State-level laws that apply here
Tennessee state law governs landlord-tenant relationships here under T.C.A. § 66-28 (Uniform Residential Landlord and Tenant Act). Because Dyer County has a population under 75,000, the controlling notice period for most terminations falls under non-URLTA rules (TCA Title 29 Chapter 18), requiring 30 days notice, rather than the shorter URLTA periods used in larger counties. That said, if URLTA applies, nonpayment of rent triggers a 7-day notice under TCA § 66-28-505, a material breach requires 14 days, and a non-curable breach requires just 3 days.
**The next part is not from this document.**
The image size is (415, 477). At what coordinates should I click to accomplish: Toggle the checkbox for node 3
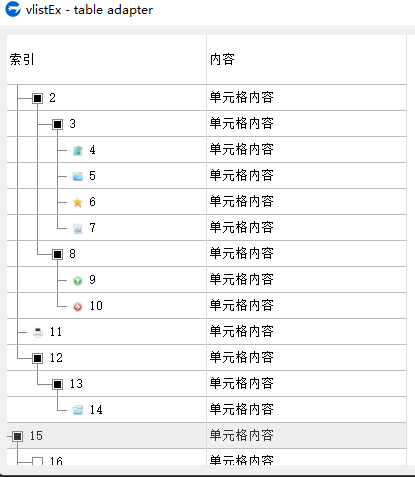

Understanding the Tennessee eviction process matters here precisely because the applicable notice framework turns on population thresholds, not just county lines. Tennessee imposes no just-cause requirement for terminations and state law preempts any local attempt at rent control, so landlords face no rent caps. Tennessee security deposit limits are set at the state level with no local override possible.
On cost: court filing fees run $200 to $300, sheriff lockout fees add $40 to $150, and attorney fees range from $500 to $2,500 depending on complexity. An uncontested case typically resolves in 21 to 45 days; a contested matter can stretch to 45 to 120 days. Understanding Tennessee eviction costs in full, including attorney time on disputed cases, is essential for underwriting any acquisition here.
With a 22.2% poverty rate and nearly half of residents renting, individual city scores matter as much as the county average, so review the city grid above before committing capital to any specific submarket in Dyer County.
How Dyer County compares
Dyer County's 3.4/10 average sits near the midpoint of its peer group: Weakley County leads peers at 3.5/10, Lauderdale County at 3.45/10, Bedford County at 3.35/10, Hardeman County at 3.32/10, and Tipton County at 3.25/10. Dyer County is neither the riskiest nor the safest option in that band.
Within Tennessee, Dyer County ranks 11th of 94 counties by eviction risk, placing it in the higher-risk third of the state: 10 Tennessee eviction laws counties carry greater risk, while 83 are less risky and more landlord-favorable.
Peer counties in Tennessee
Where eviction risk concentrates in Dyer County
Top cities by population
Frequently asked questions about Dyer County
What is the eviction risk score for Dyer County?
Dyer County has a county-wide landlord eviction risk score of 3.4/10 (Low), averaged across 7 cities. Scores range from 2.7 to 3.4 within the county.
What is the rent-to-income ratio in Dyer County?
Rent-to-income ratio in Dyer County averages 29.2% of household income on gross rent, per ACS 2023 5-year data.
How many cities are in Dyer County?
7 cities sit in Dyer County, TN, serving approximately 21,013 residents.